Title: Set: Freehold Kitchen
Fandom: Winter
Characters: N/A
Rating: G (L0 N0 S0 V0 D0)
Warnings: Wonky reflections. Weird shadows. No postwork.
Notes: So, they say that when one is a writer, one learns many, many things that are totally useless to one's life outside the story. I return this proposition: when one engages in building a world with internally-consistent parameters, one learns a whole lot of totally useless shit. Anyway, a few different angles of the room, with no characters, below the cut, along with a whole lot of ranting.

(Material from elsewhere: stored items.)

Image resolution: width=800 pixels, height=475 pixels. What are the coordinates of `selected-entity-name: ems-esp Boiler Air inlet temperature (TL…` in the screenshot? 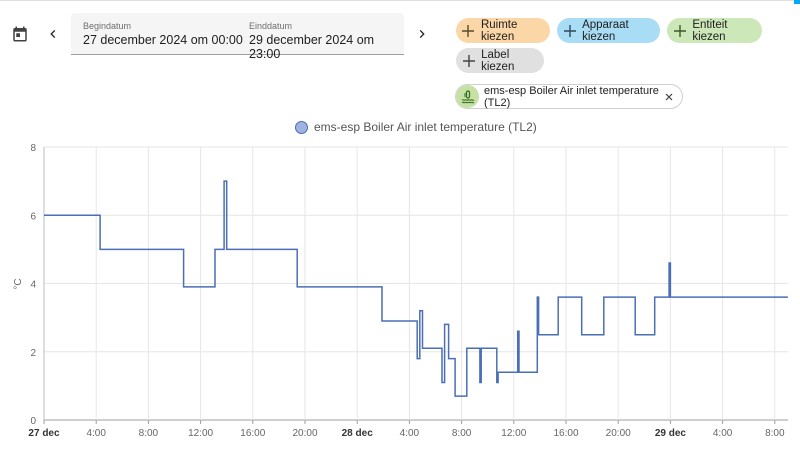 It's located at (572, 96). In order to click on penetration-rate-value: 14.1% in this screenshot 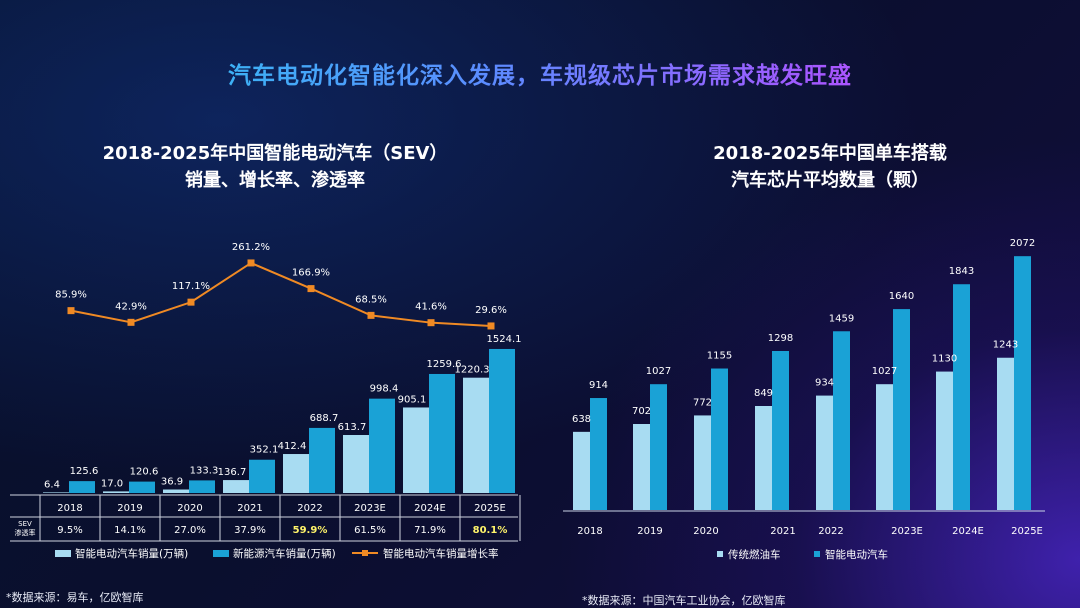, I will do `click(130, 530)`. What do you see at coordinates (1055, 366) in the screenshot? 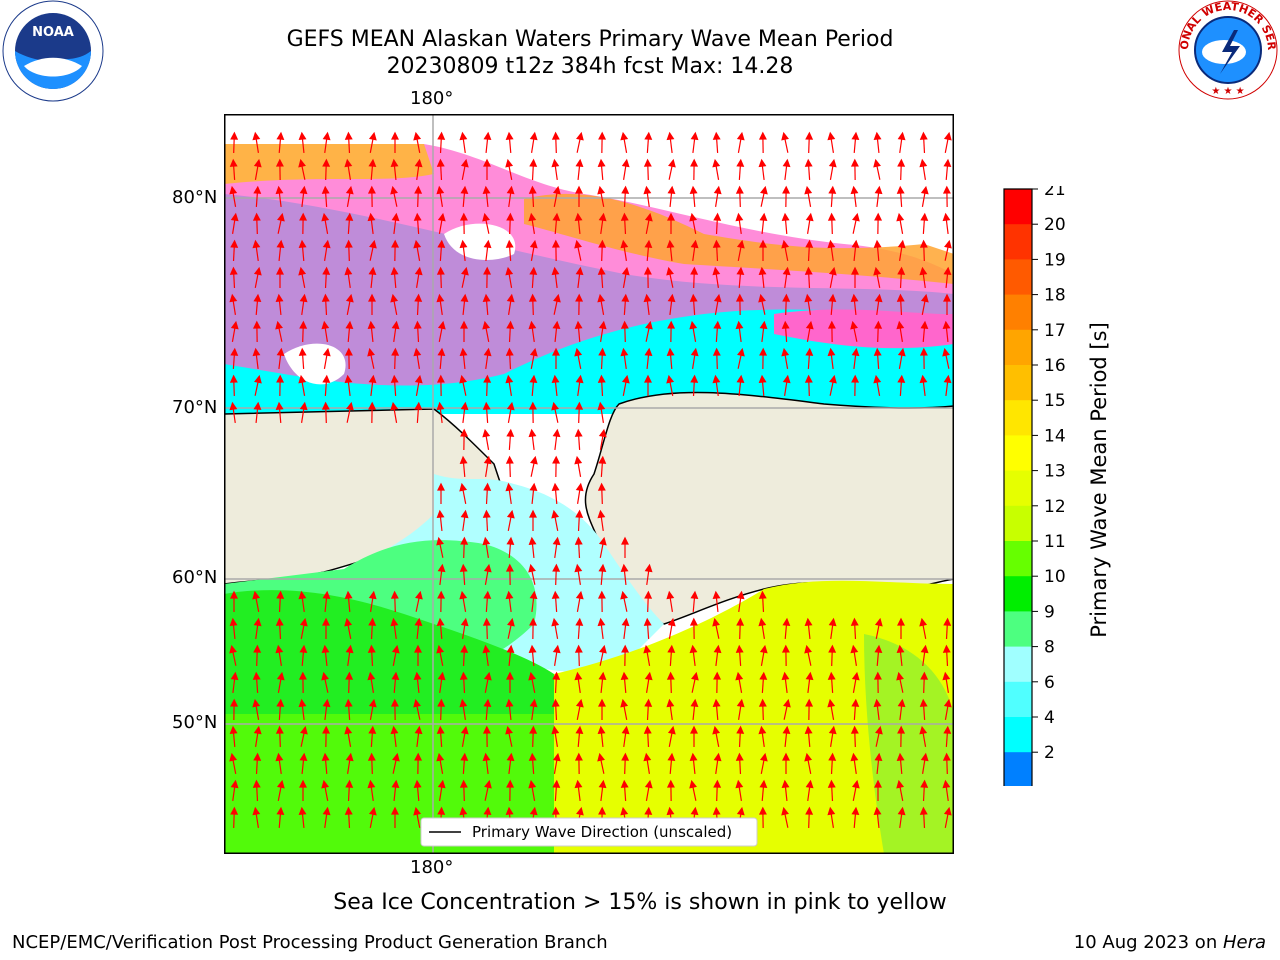
I see `colorbar-tick-label: 16` at bounding box center [1055, 366].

Building, for example, a kitchen in something like the Edwardian style*, around characters who cannot touch iron, is a pain in the ass. You never realise how many appliances and bits of kitchenware have iron or other ferrous materials in them, until you're actively trying to avoid the metal. I went with bismuth-bronze, by the way, for most things. It was popular for kitchenware and mirrors for a number of years, but fell out of use in the early 20th century. There's a particular blend I liked that's faintly pinkish, as opposed to the usual yellowy-brown. There's also some lovely black porcelain on the outside of the oven doors. I had to go with a coal-burning stove, because I couldn't find a peat stove, but the designs are sufficiently similar that I really doubt anyone's going to notice.

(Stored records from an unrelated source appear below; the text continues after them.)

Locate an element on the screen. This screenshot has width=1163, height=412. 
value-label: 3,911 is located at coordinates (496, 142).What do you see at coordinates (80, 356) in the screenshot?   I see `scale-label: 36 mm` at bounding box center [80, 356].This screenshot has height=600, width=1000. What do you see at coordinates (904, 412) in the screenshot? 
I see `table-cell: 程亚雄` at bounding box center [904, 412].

YES. I'M TALKING ABOUT COLOUR AND KITCHEN IMPLEMENTS. IF YOU HAVE EVER SEEN MY KITCHEN, YOU KNOW WHY.
I kind of need to make a displacement map for the tile, because without one, it looks like linoleum. Also, weird shadows in the corners are caused by the lighting method, and can absolutely be corrected in post, with minimal effort. I ain't even worried about that.
* A kitchen that was originally constructed in the 1600s and has had partial remodels, every once in a while, with the latest set of cabinetry installed in the 1970s, and the appliances last updated somewhere in the vicinity of 1912. This is also only one of two kitchens, the larger one being three-sided and away from the house a bit, to allow for dissipation of the massive amounts of heat from the stone ovens and the cauldron fire, and to allow more immediate access to the outdoor roasting pits. This is what happens when 'dinner for sixty' becomes a fairly normal occurrence, after the house is built. Yes, there is a MASSIVE backstory, here, that actually covers like 400 years of history and involves Restoration-era England, the ongoing fight for Irish independence, and one man exiled from his own country three times before he gave up and told them where they could stick it.